We moved into this house three weeks before Akka was born. We set up our room, the kitchen, and whatever else we had time for. We never set up a baby’s room because K’s parents were coming to visit a couple of months later and we knew we’d need the second bedroom for them. I figured the baby would sleep in a bassinet in our room and we’d buy a crib and create a baby’s room after they left. We never did.
The first time I shared a bed with my baby was the first time my baby slept in the outside world. Baby was born, baby lay down next to me, baby fell asleep, I fell asleep. The idea of putting this tiny little human package into a different bed – never mind a different room – seemed impossible. And ridiculous. And wrong. After that first sleep, it just felt normal to keep her with us. I’d read about keeping pillows and soft blankets out of the way. It felt safe and right. I slept better knowing I didn’t have to listen for cries and get up and walk down the hall to address them. She and I got into a rhythm. She would wake up, fuss a bit, roll over and nurse back to sleep. It got so neither of us really woke up. The interruptions were frequent, but they were gentle and quiet. I like to say that I never slept for more than two hours at a stretch for Akka’s first year. It sounds dramatic and terrible and self-pitying and it raises eyebrows with the moms at the drop-in centres. But the truth is, I was fine. I didn’t sleep for more than two hours at a time but Akka and I rode a rolling wave of sleeping and waking that left us both pretty well rested.

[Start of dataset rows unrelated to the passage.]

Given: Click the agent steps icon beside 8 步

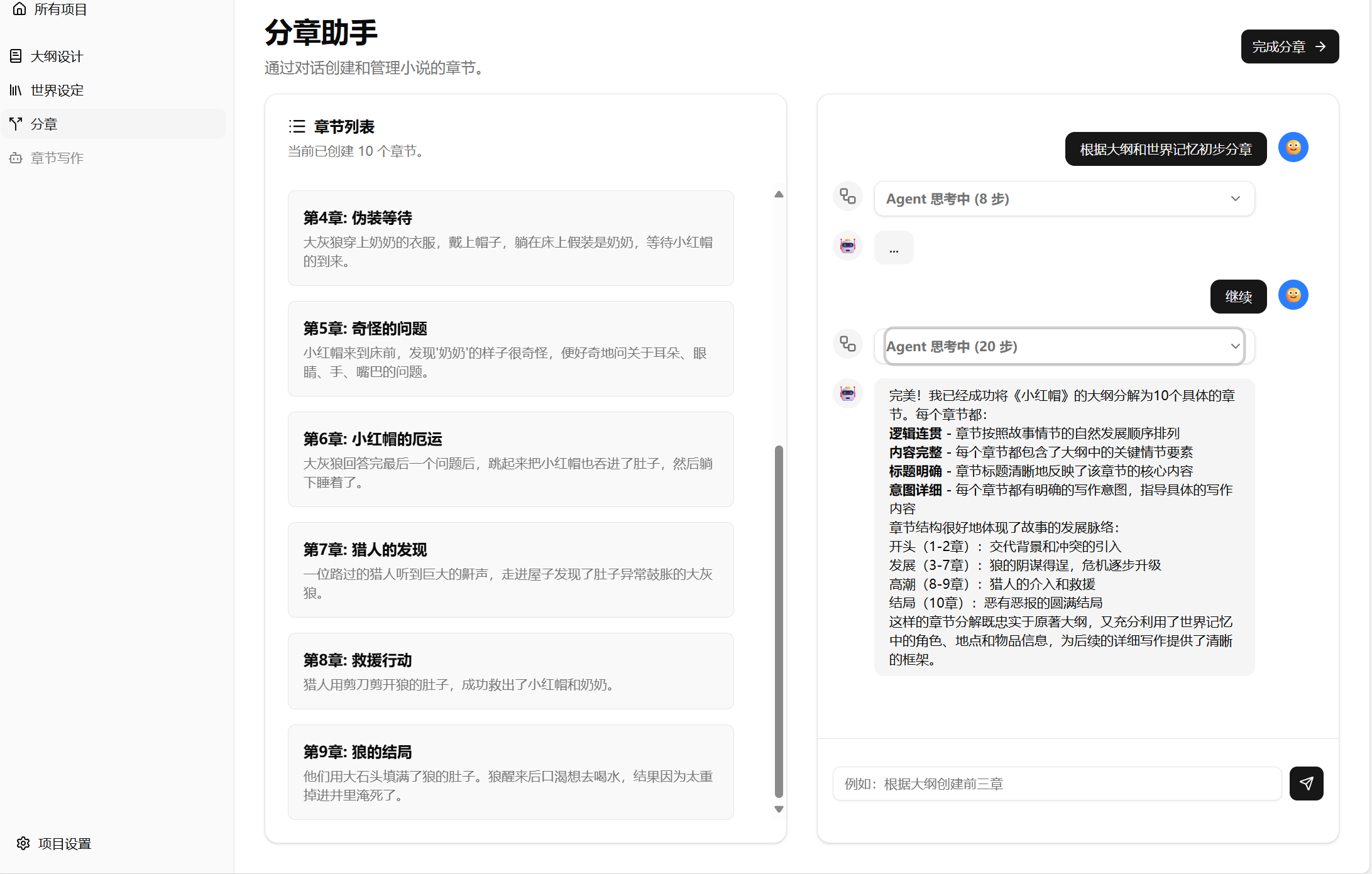Looking at the screenshot, I should (x=847, y=197).
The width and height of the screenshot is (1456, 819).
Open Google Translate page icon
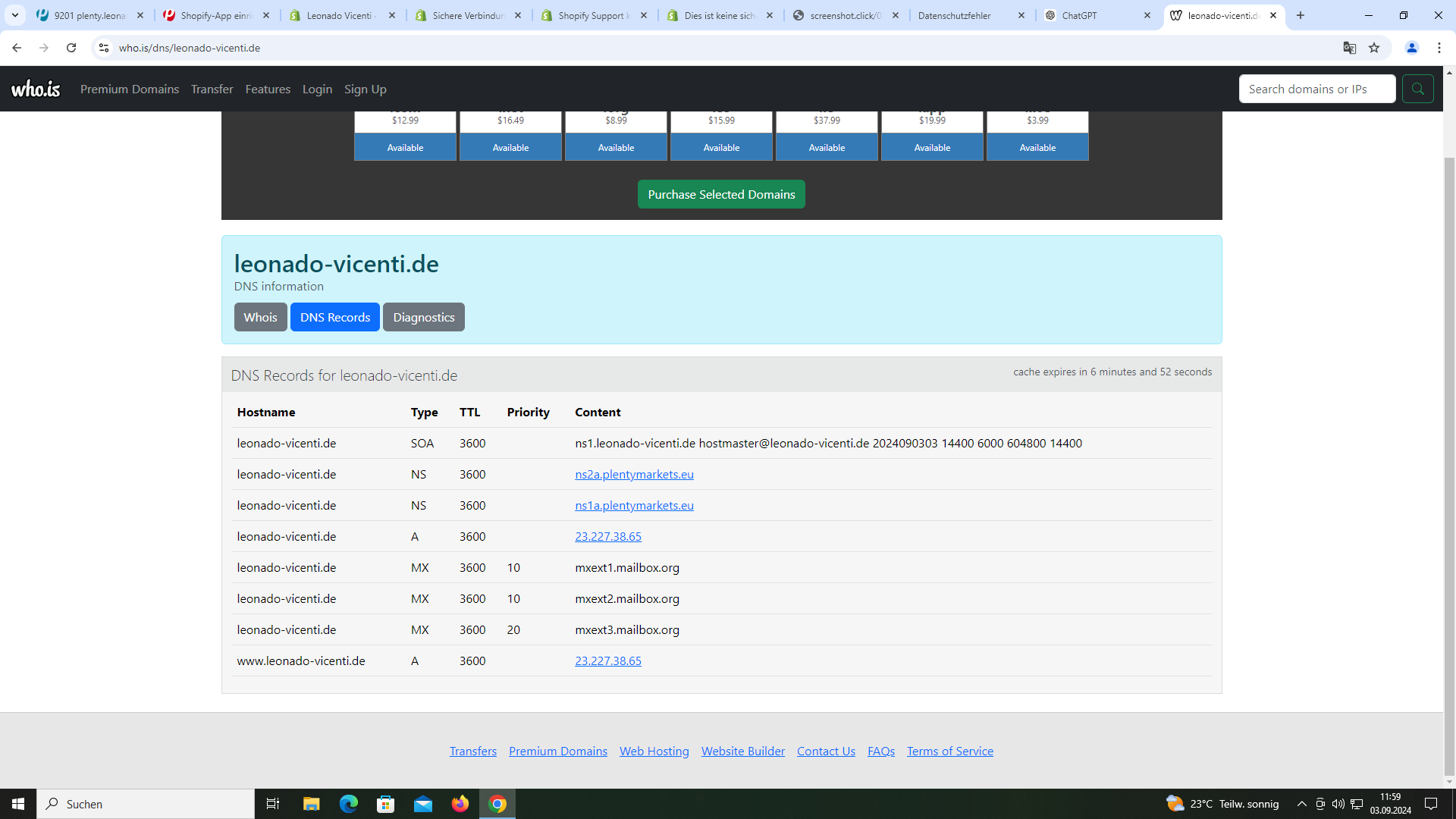1349,48
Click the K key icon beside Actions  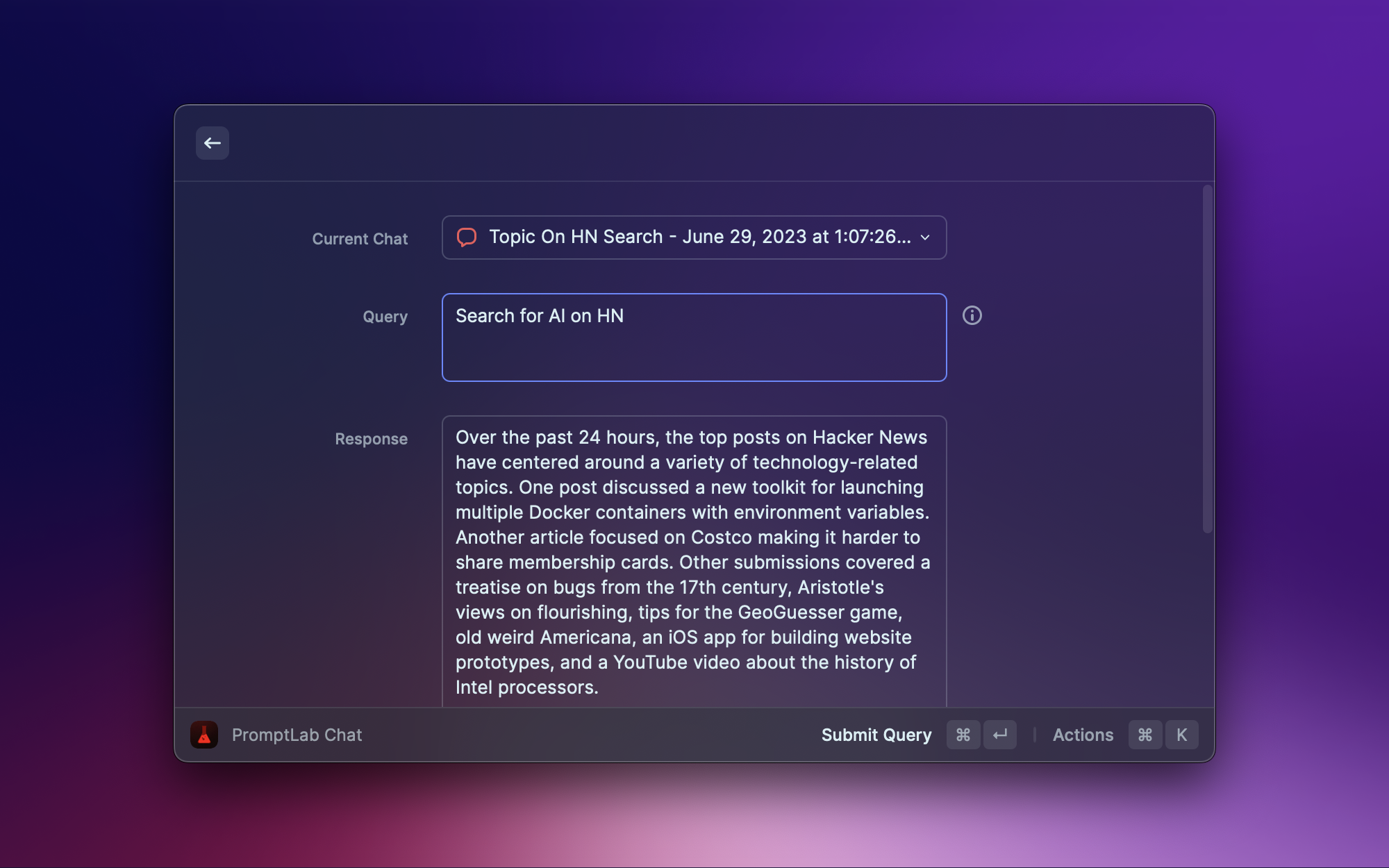[x=1181, y=735]
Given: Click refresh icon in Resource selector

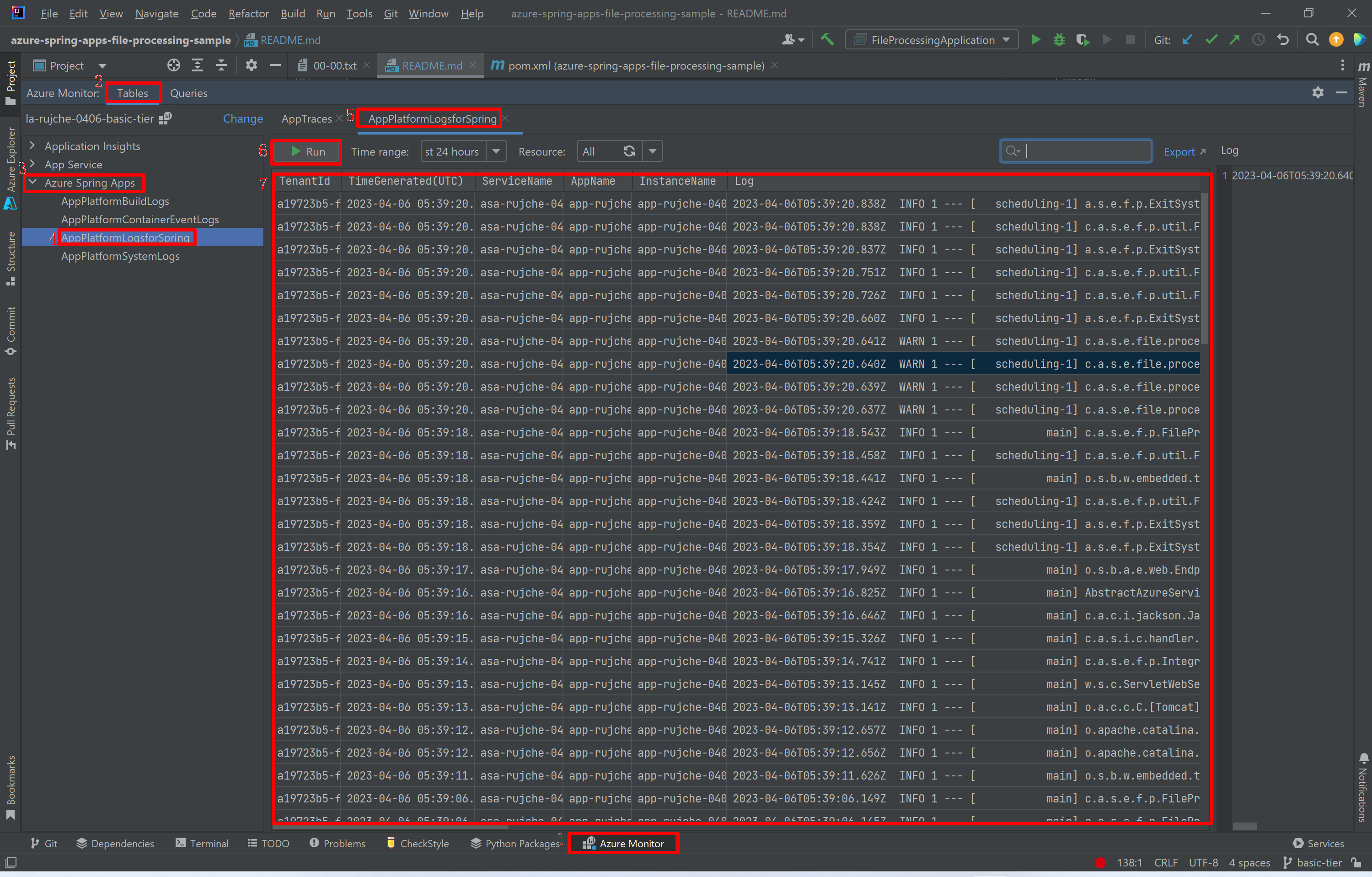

Then I learned to keep quiet about it. I was violating the Canadian Pediatric Society’s recommendations for safe sleeping environments. I knew lots of people who co-slept and felt vaguely guilty about it. To us, it seemed simply natural. Of my friends who were co-sleeping advocates, many had to convince their partners that it could be safe and that it was good for the family. K, however, being from Sri Lanka where co-sleeping is the norm, wondered what all the fuss was about. Of course babies should be with their parents. Where else would you put them?
So, we had our system figured out. It worked easily. When we traveled we never needed a baby bed – she always slept with us. When I was pregnant with Malli and started to need all the pillows to myself, Akka and K. moved to a futon on the floor of what would become the kids’ room. For a while we had a wonderful system where the kids slept on a futon on the floor of their room with a baby gate at the door. That way they could wake up and play but they couldn’t leave their room without waking one of us up first. Now that they’re four and almost-three, we’ve got a kids’ room and a grown-ups’ room and a queen-sized bed in each. Everyone sleeps where they sleep best. Kids start out in their bed, usually one or both moves in with us during the night, and if a parent feels over-crowded, there’s always an empty spot in the other room to move to. No crib, guest room ready whenever we need it, and no one sleeps alone. It’s perfect.